Ini tidak sekadar berarti mencintai lingkungan hidup meskipun itu juga penting. Lebih dari itu, hidup selaras dengan alam berarti menjadi manusia yang menggunakan nalarnya seoptimal mungkin.
Sebagaimana berulang kali ditegaskan oleh penulis, penggunaan nalar ini amat penting dalam mempraktikkan gagasan dasar filsafat Stoa, yang terangkum dalam maksim yang dirumuskan oleh filsuf besar Stoa, Epictetus: ”Ada hal-hal di bawah kendali (tergantung pada) kita, ada hal-hal yang tidak di bawah kendali (tidak tergantung pada) kita”.
Contoh hal yang tidak di bawah kendali kita adalah opini orang lain. Sementara itu, hal yang berada di bawah kendali kita adalah nalar, emosi, dan hasrat kita. Yang tidak tergantung pada kita mesti kita lepaskan, sementara yang bisa kita kendalikan perlu kita kuasai.

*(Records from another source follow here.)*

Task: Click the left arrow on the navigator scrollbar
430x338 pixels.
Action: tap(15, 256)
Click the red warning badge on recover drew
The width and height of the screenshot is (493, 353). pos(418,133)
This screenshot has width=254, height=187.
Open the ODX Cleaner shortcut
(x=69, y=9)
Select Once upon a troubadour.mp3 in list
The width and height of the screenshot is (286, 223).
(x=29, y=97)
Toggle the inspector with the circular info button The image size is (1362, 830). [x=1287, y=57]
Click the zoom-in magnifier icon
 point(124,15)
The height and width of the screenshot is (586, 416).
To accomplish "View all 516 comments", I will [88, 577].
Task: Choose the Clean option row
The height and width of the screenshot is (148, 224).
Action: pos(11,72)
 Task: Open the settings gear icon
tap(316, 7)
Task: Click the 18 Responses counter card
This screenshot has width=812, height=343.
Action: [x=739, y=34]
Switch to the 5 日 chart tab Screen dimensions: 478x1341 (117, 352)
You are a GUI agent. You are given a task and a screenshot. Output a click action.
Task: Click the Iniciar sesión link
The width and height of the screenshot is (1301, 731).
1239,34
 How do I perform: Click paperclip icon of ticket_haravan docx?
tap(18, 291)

Prinsip ini disebut sebagai dikotomi kendali (dichotomy of control). Meskipun tampak sederhana, tidak banyak orang yang menyadari hal ini, apalagi yang berusaha untuk terus-menerus mengingatkan dirinya agar melepaskan hal-hal yang berada di luar kendalinya. Padahal, menurut filsafat Stoa, kunci kebahagiaan manusia adalah kecermatan dalam memilah-milah kedua hal ini.
Untuk menjadikan prinsip dikotomi kendali lebih mudah diaplikasikan, penulis memperkenalkan gagasan William Irvine yang mengembangkannya menjadi trikotomi kendali. Kategori yang baru adalah hal-hal yang bisa sebagian dikendalikan oleh kita.
Kategori ketiga ini mengajak orang untuk hanya mengejar tujuan dalam dirinya sendiri (internal goals) daripada hasil eksternal (outcome). Ini membebaskan orang dari tirani pendapat orang lain dan hal-hal yang tidak berada di bawah kendalinya. Batinnya menjadi merdeka untuk mengejar dan melakukan hal-hal yang telah diputuskan oleh nalarnya sendiri sebagai hal-hal yang baik untuk hidupnya.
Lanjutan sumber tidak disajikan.